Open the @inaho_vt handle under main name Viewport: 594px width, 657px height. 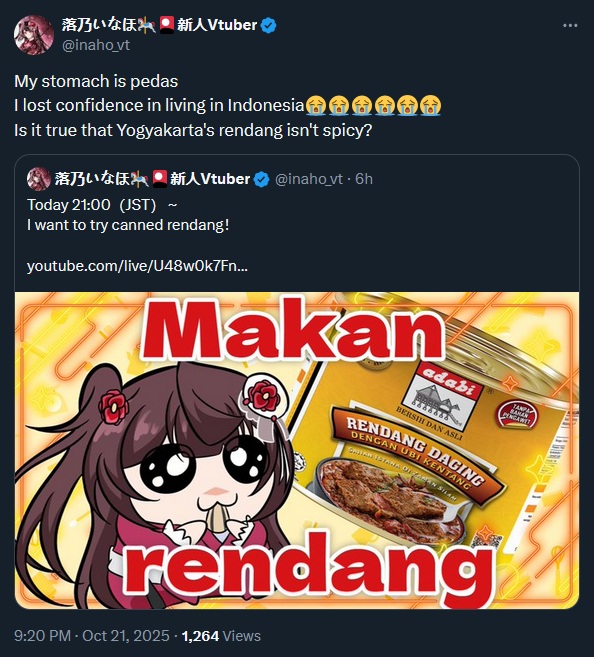pyautogui.click(x=96, y=45)
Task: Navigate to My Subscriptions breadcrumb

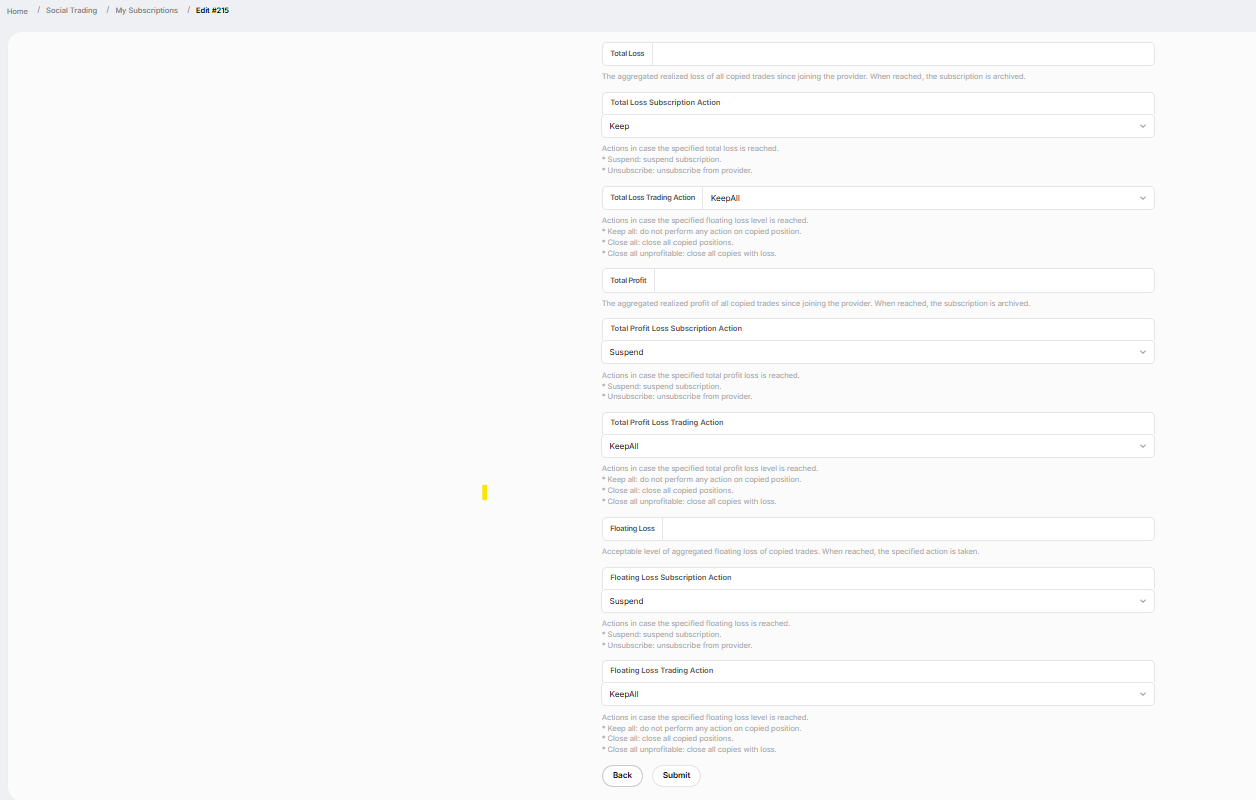Action: click(146, 11)
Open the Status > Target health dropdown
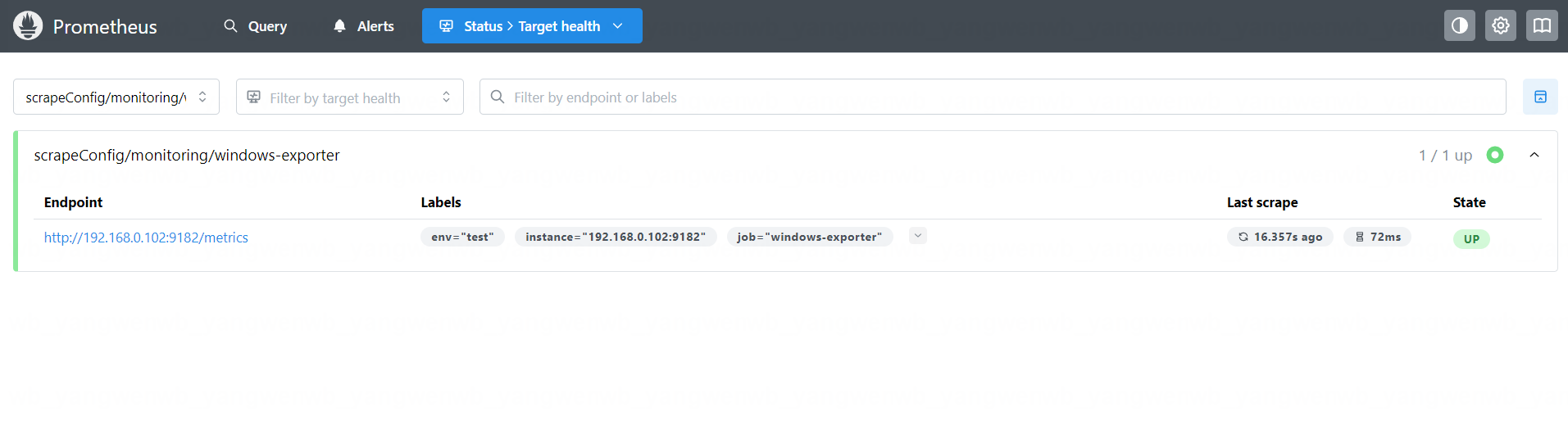1568x448 pixels. point(532,26)
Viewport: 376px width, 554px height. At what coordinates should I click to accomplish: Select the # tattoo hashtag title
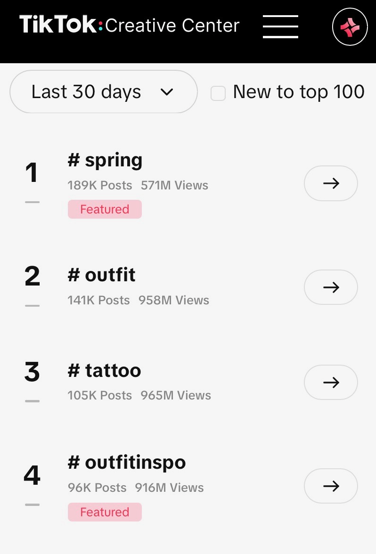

= = = = = = =

■ Problem to solve: Restate, word for word, each line from the line containing "Task: Navigate to My Subscriptions breadcrumb" through the end of the entries above; the pictures are not part of the copy.

■ Output of the exercise:
Task: Navigate to My Subscriptions breadcrumb

Action: click(146, 11)
Open the Status > Target health dropdown
1568x448 pixels. point(532,26)
Viewport: 376px width, 554px height. At what coordinates should I click to accomplish: Select the # tattoo hashtag title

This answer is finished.